Although the term first occurred only in this book, the foundations for this concept had already been articulated by Wölfflin in 1888, in his earlier book Renaissance und Barock (Kaletha 2004, 121, n79). The closed/open pairing was one of five pairs of opposed categories to contrast the differences between the two periods. The others were the linear and the painterly, plane and depth, multiplicity and unity, and clearness and unclearness (Podro 2010).

The concept was soon adopted in other fields. Although in Wölfflin's opinion architecture could only be tectonic and therefore "closed" (Wölfflin 1950, 149), the notion of openness found its way into the theory of architecture by 1932, when Helmuth Plessner gave a lecture on modernist architecture in Germany to mark the twenty-fifth anniversary of the Deutscher Werkbund (Plessner [1932] 2001).

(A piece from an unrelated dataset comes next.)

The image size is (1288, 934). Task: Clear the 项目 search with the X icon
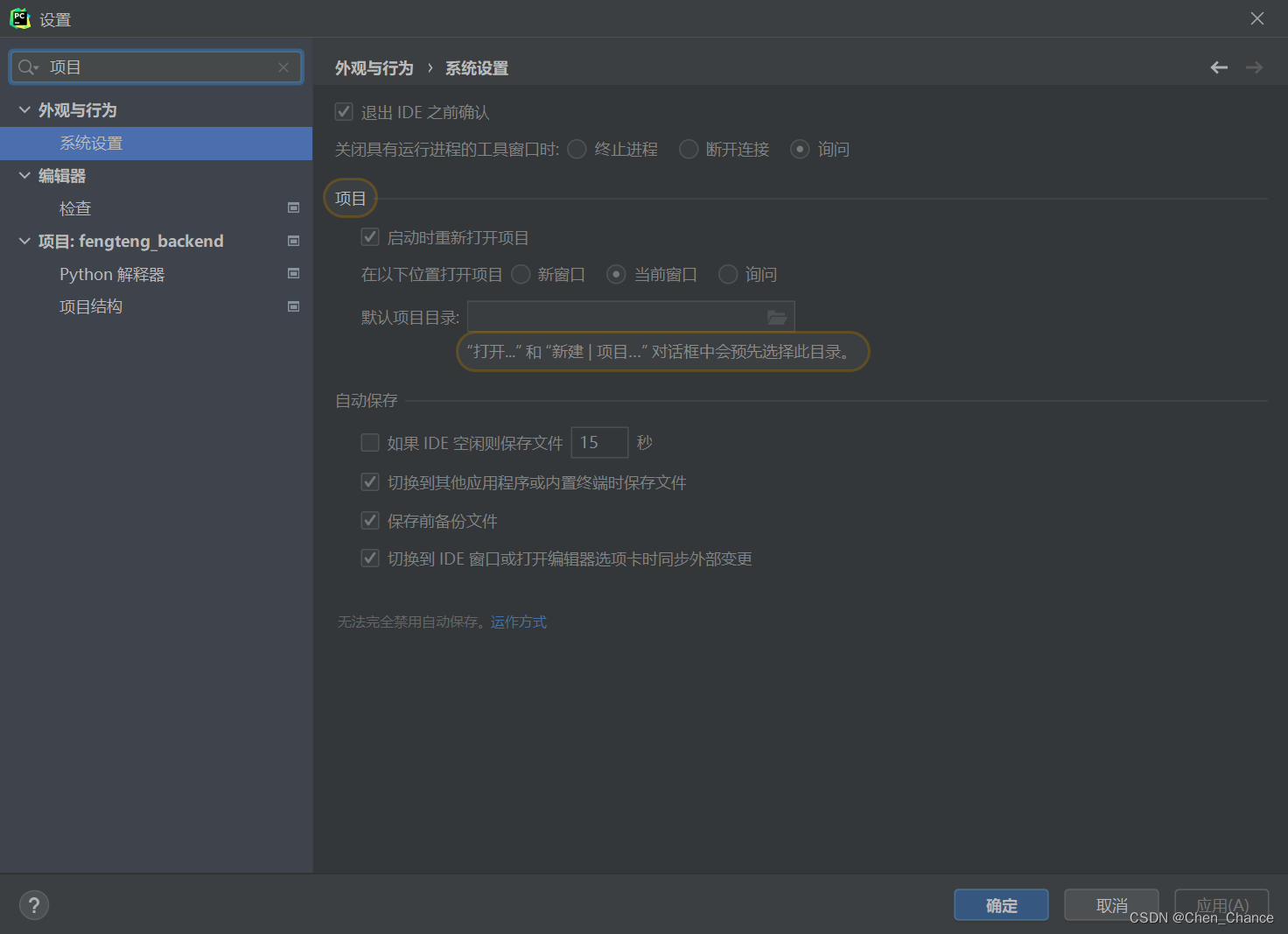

The essentially dynamic character of the film medium was seen as an essentially open form, in contrast to the closed form of selected "stills" from the same film, which could be appreciated for their pictorial composition (Read 1945, 142).

The composer Earle Brown adopted the term in the 1950s to describe musical works where the structure and form of the piece was left open to interpretation by the composer while the materials (notes, rhythms, etc.) were pre-composed.[clarification needed][citation needed] Brown's early experiments in this area were extreme and abstract—a collection of works titled "FOLIO and FOUR SYSTEMS" are emblematic of his initial experiments.[citation needed]

Over his career, Brown developed an approach to open form that integrated unique approaches to modularity in form that he compared to the mobiles of Alexander Calder. Within this framework, bits of music would be composed as numbered or cued "events" and grouped into "pages". Events could be superimposed within a single page, played at different speeds, etc. and one could navigate through a work at varying paces, returning to previous pages, skipping forward, backward, etc. In each work, a slightly different approach was taken, but this general logic of modularity remained.[citation needed]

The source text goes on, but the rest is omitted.